[Dataset entries]
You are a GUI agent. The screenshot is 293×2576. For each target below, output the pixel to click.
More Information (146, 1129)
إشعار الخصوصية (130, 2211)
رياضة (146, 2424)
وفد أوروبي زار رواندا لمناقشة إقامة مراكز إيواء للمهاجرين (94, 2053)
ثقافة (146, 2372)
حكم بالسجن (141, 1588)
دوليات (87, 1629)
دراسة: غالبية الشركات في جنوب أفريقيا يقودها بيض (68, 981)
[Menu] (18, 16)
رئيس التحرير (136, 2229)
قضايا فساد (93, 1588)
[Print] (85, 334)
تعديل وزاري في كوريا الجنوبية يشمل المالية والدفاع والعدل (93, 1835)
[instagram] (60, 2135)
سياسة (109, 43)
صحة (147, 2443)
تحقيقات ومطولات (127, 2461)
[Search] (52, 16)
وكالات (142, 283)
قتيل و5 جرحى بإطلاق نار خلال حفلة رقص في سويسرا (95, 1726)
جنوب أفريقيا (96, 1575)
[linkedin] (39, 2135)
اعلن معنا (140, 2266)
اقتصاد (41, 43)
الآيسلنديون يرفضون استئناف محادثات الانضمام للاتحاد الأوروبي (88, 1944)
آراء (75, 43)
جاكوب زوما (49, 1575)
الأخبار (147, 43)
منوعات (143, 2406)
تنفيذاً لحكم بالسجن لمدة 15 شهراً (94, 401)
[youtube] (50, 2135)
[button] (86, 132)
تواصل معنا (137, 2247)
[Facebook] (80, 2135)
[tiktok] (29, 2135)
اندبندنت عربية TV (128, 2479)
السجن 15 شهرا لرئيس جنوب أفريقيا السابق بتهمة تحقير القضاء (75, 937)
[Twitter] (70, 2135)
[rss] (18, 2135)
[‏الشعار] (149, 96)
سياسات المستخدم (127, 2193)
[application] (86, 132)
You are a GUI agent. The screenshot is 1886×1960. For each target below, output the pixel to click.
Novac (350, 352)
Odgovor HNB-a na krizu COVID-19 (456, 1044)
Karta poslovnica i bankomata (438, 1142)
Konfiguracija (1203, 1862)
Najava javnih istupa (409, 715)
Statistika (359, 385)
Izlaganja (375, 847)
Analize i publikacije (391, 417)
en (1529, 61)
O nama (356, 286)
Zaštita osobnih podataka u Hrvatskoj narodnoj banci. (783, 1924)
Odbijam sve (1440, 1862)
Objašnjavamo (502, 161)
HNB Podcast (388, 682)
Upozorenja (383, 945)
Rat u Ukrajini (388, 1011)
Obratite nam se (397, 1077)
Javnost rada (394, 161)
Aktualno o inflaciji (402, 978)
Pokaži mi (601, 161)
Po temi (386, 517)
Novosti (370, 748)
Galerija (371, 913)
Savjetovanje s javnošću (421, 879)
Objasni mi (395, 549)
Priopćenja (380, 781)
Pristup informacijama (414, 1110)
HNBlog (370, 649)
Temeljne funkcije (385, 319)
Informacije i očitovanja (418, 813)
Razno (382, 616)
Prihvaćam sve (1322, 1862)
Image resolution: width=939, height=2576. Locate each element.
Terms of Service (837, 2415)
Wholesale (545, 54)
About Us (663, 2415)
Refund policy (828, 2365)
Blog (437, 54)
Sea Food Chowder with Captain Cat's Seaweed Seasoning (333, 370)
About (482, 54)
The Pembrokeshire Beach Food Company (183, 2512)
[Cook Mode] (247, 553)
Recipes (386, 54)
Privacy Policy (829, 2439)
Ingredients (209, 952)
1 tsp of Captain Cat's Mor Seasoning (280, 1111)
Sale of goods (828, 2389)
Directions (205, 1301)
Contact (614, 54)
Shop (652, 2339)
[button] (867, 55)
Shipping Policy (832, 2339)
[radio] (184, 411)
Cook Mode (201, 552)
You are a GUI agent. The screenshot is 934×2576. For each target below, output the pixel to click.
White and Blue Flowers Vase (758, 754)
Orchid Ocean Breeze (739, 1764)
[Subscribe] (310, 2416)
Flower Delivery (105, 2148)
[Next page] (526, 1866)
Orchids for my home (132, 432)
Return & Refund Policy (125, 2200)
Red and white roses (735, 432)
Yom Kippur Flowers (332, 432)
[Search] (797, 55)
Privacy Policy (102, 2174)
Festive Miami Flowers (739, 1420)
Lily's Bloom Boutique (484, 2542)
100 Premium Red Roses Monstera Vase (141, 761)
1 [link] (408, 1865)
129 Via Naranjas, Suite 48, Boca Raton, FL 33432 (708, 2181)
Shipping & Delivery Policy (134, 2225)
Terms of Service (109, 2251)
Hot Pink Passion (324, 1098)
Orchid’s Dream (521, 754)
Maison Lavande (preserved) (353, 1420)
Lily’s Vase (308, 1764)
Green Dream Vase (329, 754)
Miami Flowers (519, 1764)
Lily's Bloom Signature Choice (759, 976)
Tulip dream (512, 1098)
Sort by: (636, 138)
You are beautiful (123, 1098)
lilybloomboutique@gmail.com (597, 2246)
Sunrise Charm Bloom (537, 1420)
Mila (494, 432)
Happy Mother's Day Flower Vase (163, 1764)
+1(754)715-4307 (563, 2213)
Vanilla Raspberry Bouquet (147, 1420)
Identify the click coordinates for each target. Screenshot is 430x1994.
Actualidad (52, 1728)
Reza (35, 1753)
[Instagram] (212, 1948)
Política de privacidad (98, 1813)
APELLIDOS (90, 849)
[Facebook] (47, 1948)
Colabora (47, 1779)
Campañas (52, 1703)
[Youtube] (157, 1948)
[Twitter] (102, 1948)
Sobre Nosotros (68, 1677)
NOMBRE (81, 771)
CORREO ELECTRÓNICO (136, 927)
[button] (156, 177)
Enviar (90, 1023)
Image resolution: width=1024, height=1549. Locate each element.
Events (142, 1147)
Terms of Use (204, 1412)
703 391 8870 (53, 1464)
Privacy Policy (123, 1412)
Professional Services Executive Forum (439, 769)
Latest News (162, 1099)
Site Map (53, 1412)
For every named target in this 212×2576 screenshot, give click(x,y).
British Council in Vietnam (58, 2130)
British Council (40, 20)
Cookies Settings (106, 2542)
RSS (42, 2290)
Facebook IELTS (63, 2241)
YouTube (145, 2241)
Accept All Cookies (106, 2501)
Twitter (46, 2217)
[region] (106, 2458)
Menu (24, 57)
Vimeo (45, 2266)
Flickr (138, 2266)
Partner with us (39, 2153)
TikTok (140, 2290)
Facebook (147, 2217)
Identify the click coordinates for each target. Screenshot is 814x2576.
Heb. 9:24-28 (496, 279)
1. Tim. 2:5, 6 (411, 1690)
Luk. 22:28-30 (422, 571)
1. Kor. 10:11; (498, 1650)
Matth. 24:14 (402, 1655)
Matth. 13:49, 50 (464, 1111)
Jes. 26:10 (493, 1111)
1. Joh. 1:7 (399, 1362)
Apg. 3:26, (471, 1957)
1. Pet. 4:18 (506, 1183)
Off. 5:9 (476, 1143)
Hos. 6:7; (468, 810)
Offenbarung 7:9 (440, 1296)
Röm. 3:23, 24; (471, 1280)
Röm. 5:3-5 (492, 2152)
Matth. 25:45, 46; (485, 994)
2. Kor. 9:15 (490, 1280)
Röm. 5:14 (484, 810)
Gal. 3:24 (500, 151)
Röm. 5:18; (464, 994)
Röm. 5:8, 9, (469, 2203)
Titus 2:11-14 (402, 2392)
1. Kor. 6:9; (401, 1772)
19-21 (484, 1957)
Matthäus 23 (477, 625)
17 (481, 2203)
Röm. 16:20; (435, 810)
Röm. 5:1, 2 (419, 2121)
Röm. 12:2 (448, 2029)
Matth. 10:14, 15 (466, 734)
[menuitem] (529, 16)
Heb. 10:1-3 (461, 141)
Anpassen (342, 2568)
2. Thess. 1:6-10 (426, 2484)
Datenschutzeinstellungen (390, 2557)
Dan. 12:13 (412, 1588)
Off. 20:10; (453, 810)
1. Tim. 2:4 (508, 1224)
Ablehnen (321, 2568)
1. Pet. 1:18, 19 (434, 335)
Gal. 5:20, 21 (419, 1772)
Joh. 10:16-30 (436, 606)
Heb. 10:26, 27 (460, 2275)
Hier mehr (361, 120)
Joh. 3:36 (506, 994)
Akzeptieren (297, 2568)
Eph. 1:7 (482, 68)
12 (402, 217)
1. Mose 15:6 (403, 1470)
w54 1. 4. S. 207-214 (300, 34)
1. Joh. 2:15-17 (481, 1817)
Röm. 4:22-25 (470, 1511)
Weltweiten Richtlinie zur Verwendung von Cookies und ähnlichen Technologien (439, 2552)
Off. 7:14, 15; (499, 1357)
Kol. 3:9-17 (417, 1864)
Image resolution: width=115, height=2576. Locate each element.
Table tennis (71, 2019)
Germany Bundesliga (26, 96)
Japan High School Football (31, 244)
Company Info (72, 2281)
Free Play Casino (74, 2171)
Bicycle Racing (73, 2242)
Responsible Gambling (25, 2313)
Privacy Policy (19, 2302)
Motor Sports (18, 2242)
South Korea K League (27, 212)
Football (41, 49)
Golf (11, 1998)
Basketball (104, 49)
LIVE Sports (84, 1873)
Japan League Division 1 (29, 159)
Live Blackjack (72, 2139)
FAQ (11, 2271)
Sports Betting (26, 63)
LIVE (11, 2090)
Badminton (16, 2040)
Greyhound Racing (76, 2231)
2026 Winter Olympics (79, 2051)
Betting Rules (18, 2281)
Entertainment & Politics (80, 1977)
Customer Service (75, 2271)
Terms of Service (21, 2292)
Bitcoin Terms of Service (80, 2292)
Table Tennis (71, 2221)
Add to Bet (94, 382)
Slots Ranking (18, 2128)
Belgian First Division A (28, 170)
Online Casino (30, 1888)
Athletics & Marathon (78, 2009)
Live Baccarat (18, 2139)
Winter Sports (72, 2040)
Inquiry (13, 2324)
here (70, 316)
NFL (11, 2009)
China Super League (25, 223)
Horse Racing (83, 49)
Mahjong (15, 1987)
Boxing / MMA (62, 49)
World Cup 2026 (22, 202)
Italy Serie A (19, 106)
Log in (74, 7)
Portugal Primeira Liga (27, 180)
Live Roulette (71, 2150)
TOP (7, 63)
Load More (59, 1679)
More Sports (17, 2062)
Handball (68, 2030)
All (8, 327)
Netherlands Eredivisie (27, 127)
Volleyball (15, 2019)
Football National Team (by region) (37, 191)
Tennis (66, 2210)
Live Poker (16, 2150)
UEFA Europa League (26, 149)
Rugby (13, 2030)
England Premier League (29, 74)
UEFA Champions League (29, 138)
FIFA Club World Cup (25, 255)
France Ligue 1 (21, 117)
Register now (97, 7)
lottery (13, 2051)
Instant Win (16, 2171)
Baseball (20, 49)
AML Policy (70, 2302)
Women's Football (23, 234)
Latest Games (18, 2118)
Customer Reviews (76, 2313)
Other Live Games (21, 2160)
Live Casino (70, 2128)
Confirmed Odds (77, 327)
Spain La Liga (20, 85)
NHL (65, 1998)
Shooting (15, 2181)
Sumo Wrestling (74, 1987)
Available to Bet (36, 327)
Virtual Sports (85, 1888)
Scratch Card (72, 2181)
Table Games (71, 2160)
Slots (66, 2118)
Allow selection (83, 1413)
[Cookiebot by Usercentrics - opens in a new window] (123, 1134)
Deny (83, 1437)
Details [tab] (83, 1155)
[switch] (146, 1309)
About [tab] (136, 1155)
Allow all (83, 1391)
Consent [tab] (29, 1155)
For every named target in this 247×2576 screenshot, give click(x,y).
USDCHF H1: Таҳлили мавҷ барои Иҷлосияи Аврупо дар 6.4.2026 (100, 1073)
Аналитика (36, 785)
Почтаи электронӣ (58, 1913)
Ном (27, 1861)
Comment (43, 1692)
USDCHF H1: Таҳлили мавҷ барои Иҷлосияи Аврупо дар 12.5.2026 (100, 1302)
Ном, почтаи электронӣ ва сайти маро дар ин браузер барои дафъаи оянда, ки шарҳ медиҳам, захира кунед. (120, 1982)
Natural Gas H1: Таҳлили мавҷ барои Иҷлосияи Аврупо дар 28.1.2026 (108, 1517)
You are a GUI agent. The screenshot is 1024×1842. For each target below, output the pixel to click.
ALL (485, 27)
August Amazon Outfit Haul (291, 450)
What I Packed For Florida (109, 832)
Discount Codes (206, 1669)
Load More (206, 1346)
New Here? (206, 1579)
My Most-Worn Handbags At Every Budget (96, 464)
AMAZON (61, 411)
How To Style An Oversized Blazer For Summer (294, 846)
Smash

WHAT NEEDS TO BE DONE: Line count for "Terms": report how many lines in the data above include it, with no other words.

RESPONSE TO THIS EXERCISE: 5